Consider seeking a third-party expert’s services or appointing an in-house data protection officer to ensure GDPR compliance and acquire specialized knowledge to further understand data processing requirements.

Axigen Product Security Capabilities Safeguard against GDPR Breaches

Use Axigen’s product security capabilities to prevent data leaks and breaches and implement protections for personal data in the following areas:

  • Protect end-user and administrator accounts
  • Implement data breach prevention and response and protect against malicious code
  • Use audit logging to monitor for potentially malicious activity and enable forensic analysis of data breaches
  • Consider implementing simple manual policies to identify and protect sensitive data
  • Prevent the most common attack vectors, including phishing emails and documents containing malicious links and attachments by activating Premium AntiVirus and AntiSpam layers.

Further activities and implementations might be required on a case-by-case basis.

Identifying In-scope Content 

Axigen uses two primary storage repositories for end user-generated content:

  • mailboxes 
  • public folders.

Content stored in an individual user's mailbox

Each mailbox is uniquely associated with the specific user and represents their default repository within Axigen. The stored data in a user mailbox includes content created using WebMail, Outlook, Thunderbird, or any other end-user email client application tools (that connect to Axigen’s servers using POP, IMAP, SMTP, and others) as well as incoming email messages from other users from the same organization as well as external users. 

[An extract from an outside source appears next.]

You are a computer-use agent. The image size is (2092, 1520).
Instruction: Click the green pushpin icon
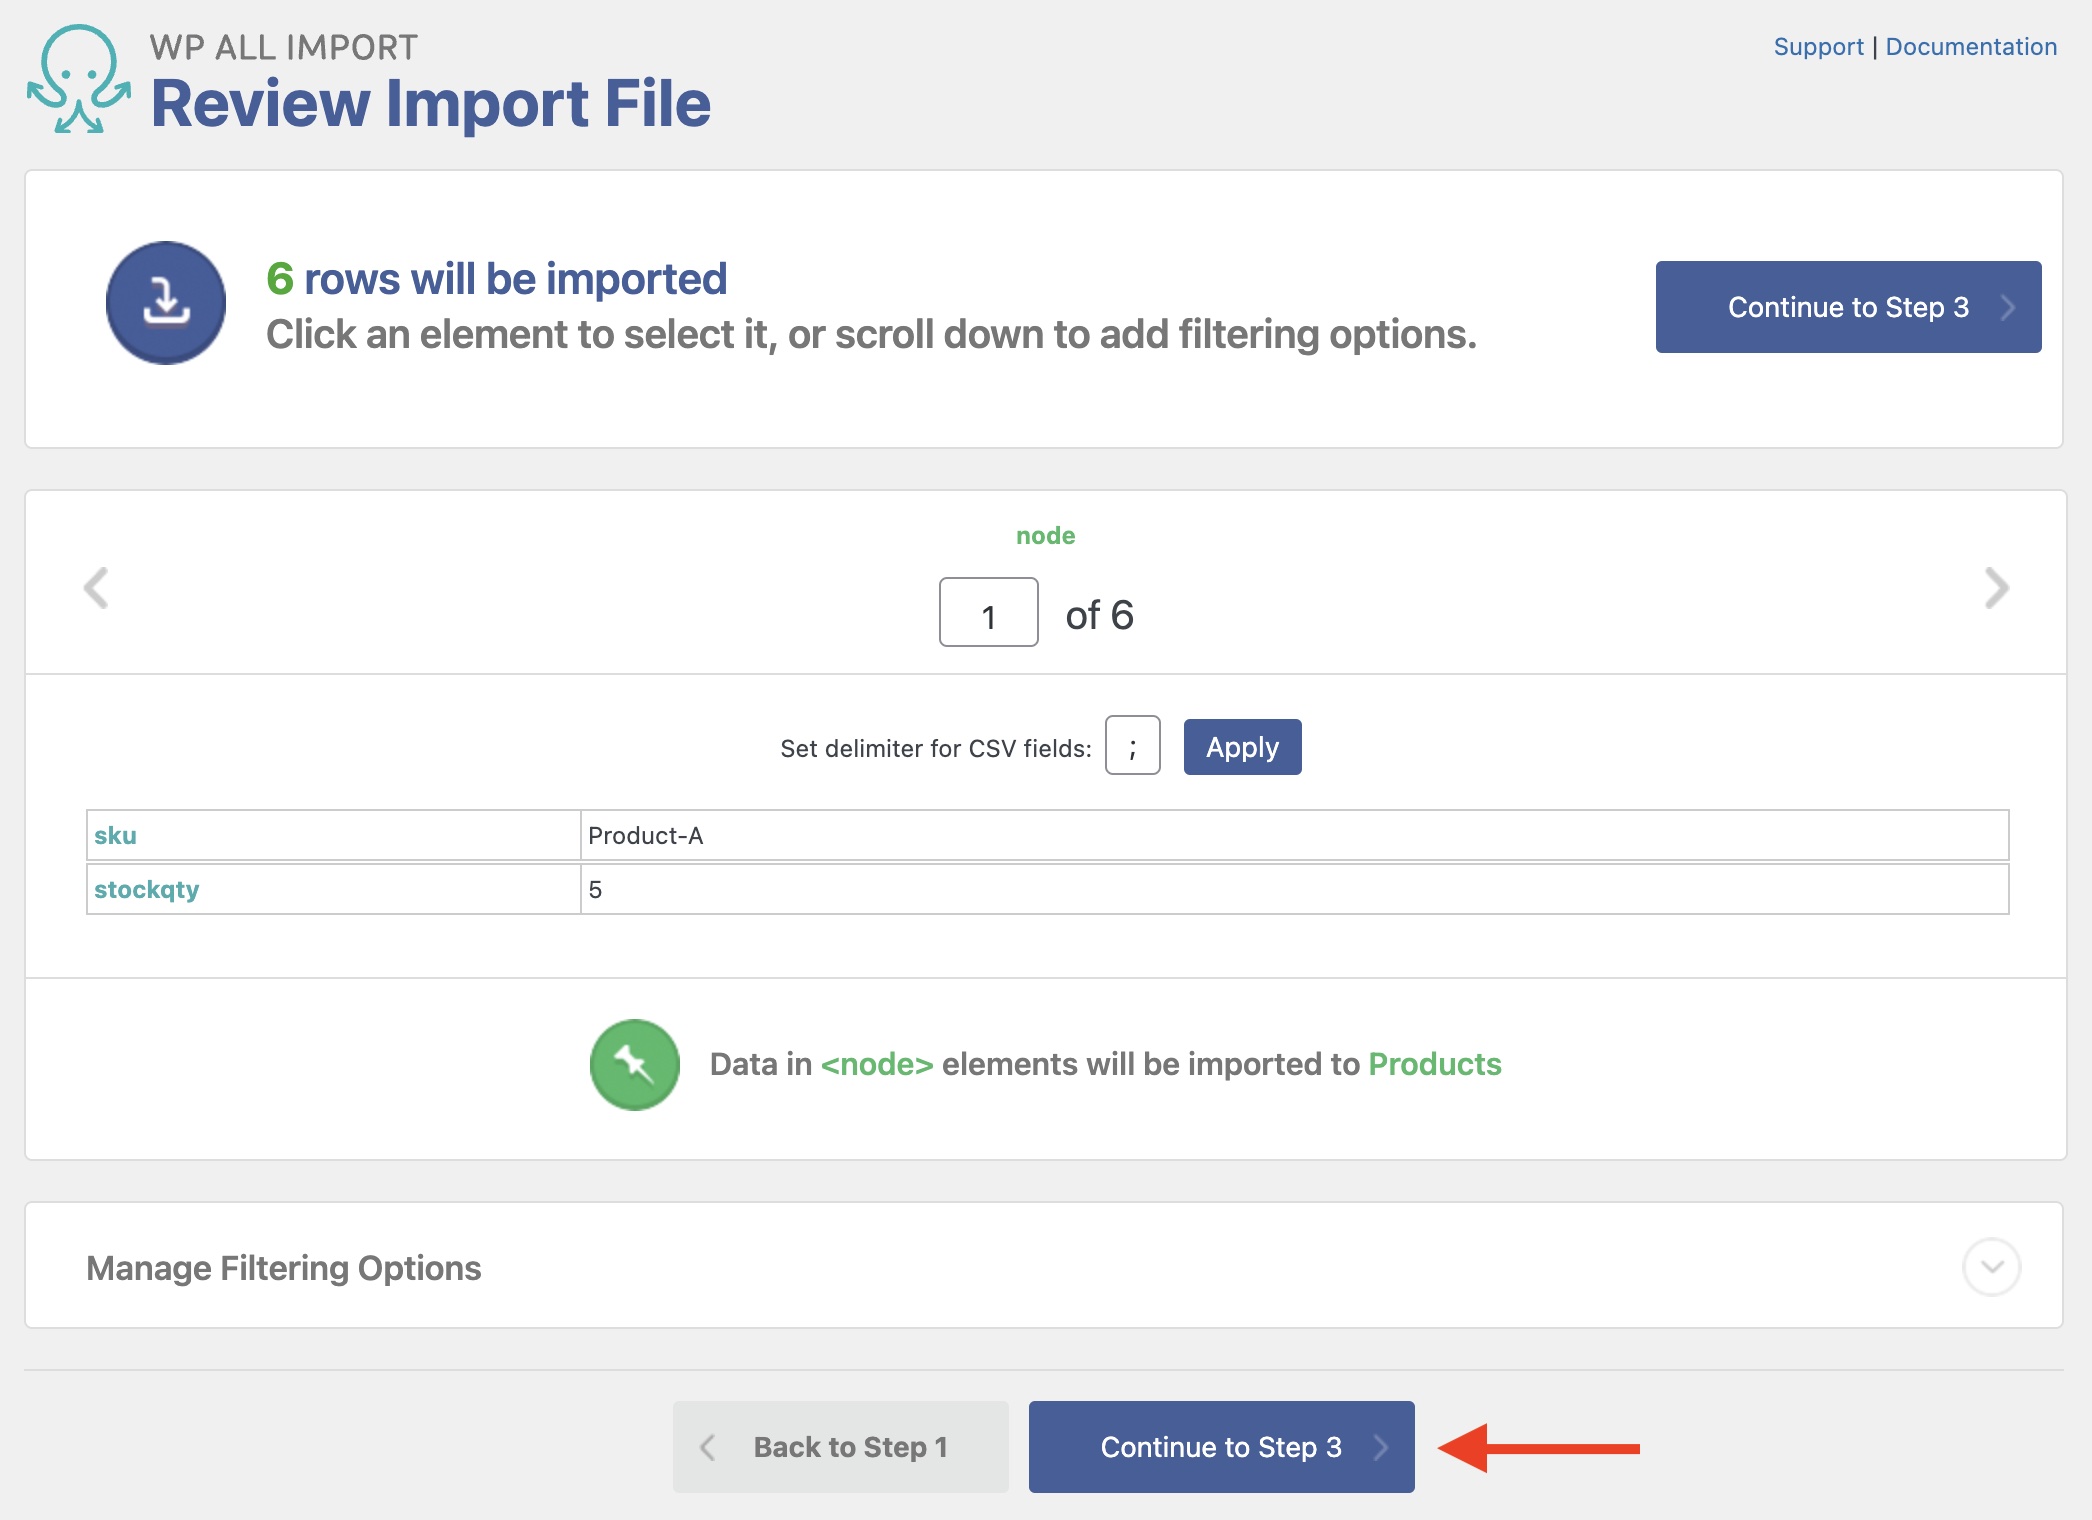[x=634, y=1064]
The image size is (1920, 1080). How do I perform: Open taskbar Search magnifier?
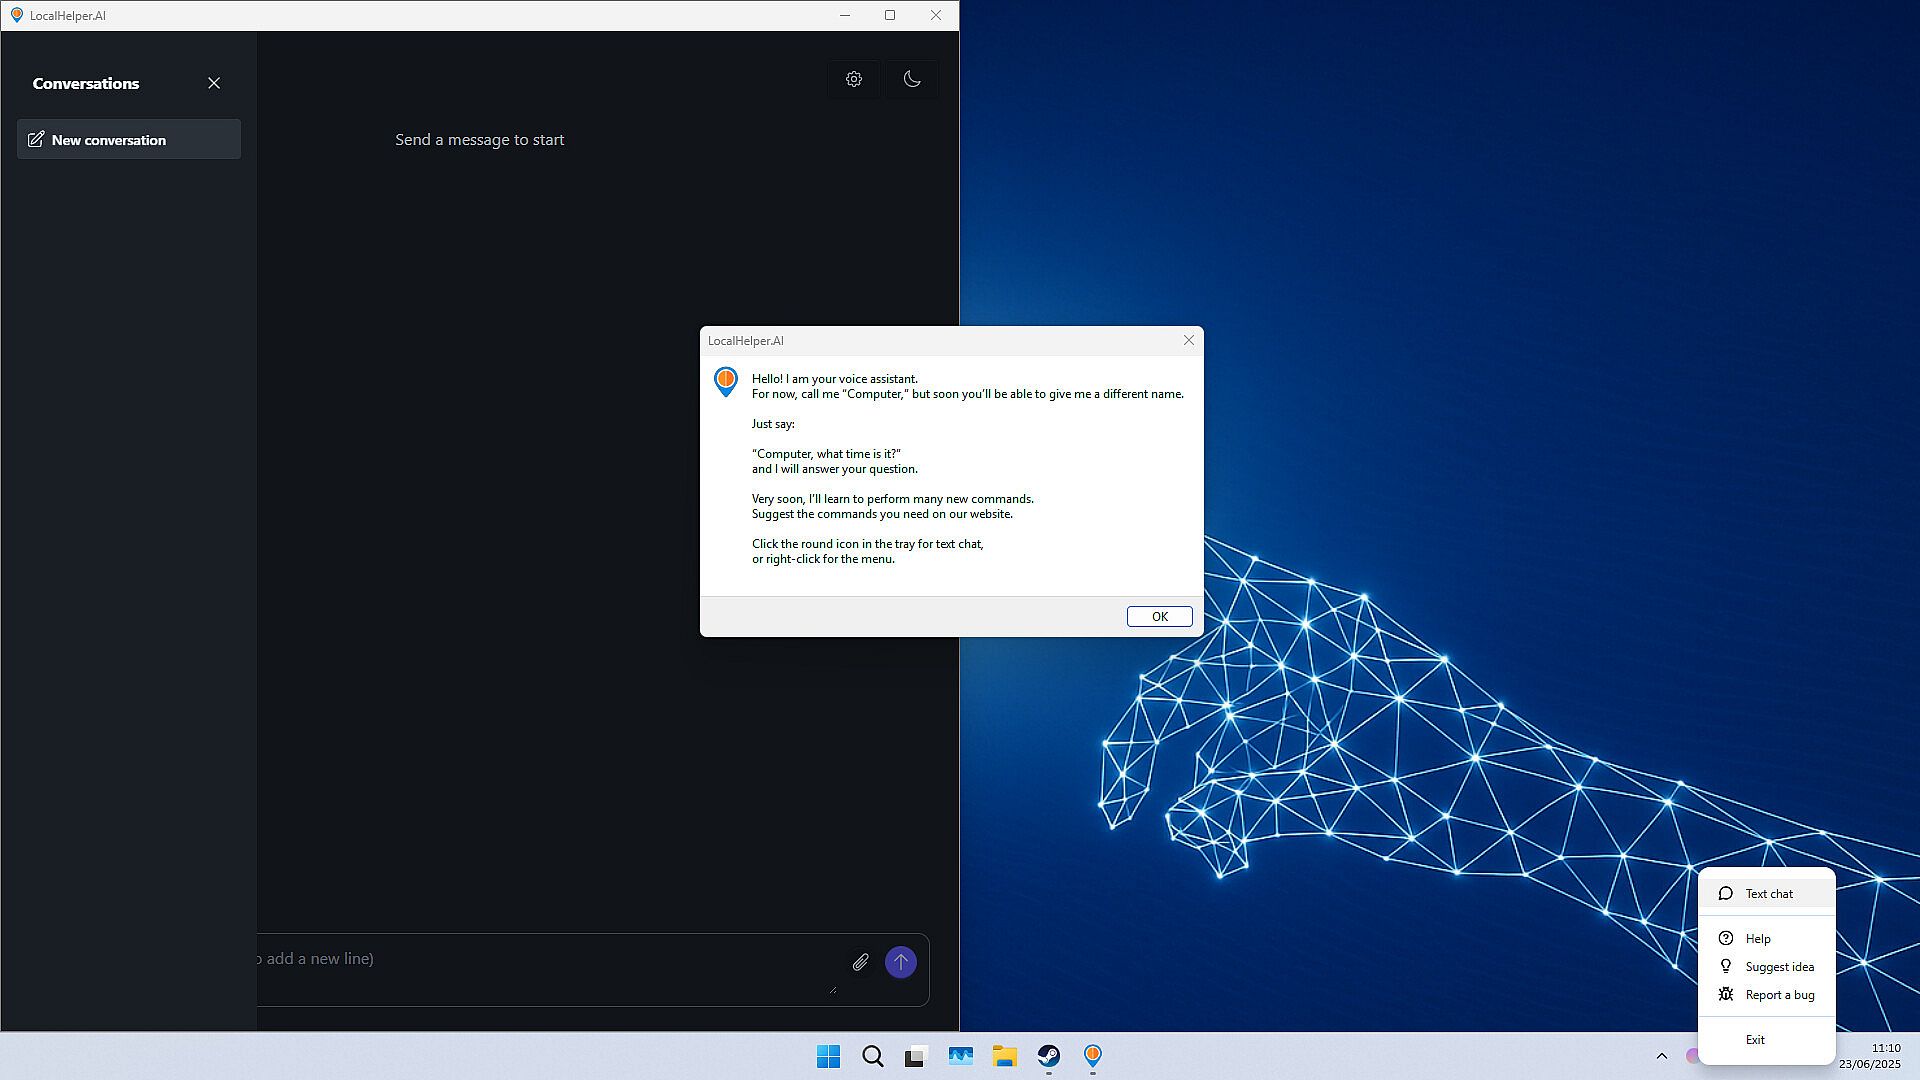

Examples of data beyond email messages include calendar items (meetings and appointments), contacts, tasks, and notes. Deleting an individual user's mailbox removes content generated by or sent directly to the user in the context of their mailbox. You can delete user mailboxes by using the Axigen WebAdmin or CLI interfaces. 

Content stored in public folders

Public folders are shared storage implementations that aren’t associated with a specific user. Instead, users have access to shared (public) folders to generate content. Client tools (for example, Axigen WebMail and IMAP Client apps) are the primary mechanism for managing content in public folders. The Axigen WebAdmin interface provides facilities for managing public folder objects but not individual content items within the public folder.

The primary requirement will be managing individual user mailbox content (this requirement can be easily addressed through WebAdmin or CLI tools that you regularly use to manage mailboxes). If you must process content across multiple mailboxes or types of resources, WebMail access using the postmaster account is the preferred mechanism within Axigen to identify in-scope content.

Removing Mailboxes

When an Axigen mailbox gets deleted, it will permanently remove (purge) all data associated with that mailbox. You can do that here, including finding how to edit an existing account or create a new one. 

Automatic Data Collection Reported to Axigen by the Axigen Server Software

The Axigen Privacy policy states how we collect and use personal data about our customers, in accordance with GDPR and other national implementing laws, regulations, and secondary legislature, when accessing the website or using the Software Product. We do not provide, sell, or make this information available, except in the case of a lawful intercept request.

Check back frequently for any changes to the privacy policy, as it can change without notice. 

Additional resources to check out:

Safeguard GDPR Compliance with a Mail Server Made in Europe

When collecting data, you must understand where this data is stored and how to easily move it. If a user asks for their data under GDPR, you must have the proper policies and procedures in place to comply, which can become difficult without the right solutions.

Thankfully, Axigen is a European business, therefore, it is fully GDPR compliant and experienced in dealing with requirements. Remember, there is no completely secure system anywhere in the world. However, a highly secure email server with comprehensive packages covering security from all layers is possible with Axigen.